(Exercise) Collect each line from the entries below that contains the string "computer", and copy each one whole.

Target pointing data:

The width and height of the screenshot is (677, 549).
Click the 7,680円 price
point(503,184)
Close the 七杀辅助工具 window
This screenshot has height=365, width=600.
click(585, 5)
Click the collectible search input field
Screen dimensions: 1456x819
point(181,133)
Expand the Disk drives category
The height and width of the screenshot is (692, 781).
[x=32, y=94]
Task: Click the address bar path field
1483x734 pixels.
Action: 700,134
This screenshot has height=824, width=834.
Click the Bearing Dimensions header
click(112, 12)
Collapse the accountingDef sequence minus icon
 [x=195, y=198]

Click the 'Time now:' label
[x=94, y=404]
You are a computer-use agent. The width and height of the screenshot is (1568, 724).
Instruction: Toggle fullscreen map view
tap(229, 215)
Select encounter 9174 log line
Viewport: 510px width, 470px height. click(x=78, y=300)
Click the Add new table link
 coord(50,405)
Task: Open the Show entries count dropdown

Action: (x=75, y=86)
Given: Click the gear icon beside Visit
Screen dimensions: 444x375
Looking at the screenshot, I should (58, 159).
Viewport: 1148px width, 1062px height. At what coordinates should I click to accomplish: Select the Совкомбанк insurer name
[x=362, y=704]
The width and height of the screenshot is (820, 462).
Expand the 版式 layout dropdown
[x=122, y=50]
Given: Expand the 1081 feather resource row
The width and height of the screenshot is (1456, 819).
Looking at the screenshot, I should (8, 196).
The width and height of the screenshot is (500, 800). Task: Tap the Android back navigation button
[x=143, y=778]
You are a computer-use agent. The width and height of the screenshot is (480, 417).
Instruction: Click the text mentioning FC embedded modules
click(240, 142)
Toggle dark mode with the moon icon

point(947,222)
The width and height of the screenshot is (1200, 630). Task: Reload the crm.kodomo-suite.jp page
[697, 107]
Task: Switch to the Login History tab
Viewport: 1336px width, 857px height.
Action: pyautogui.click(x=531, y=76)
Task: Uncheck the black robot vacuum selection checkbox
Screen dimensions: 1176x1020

(Task result)
You are a computer-use agent. The width and height of the screenshot is (1568, 724).
You are a computer-use agent. The width and height of the screenshot is (480, 417).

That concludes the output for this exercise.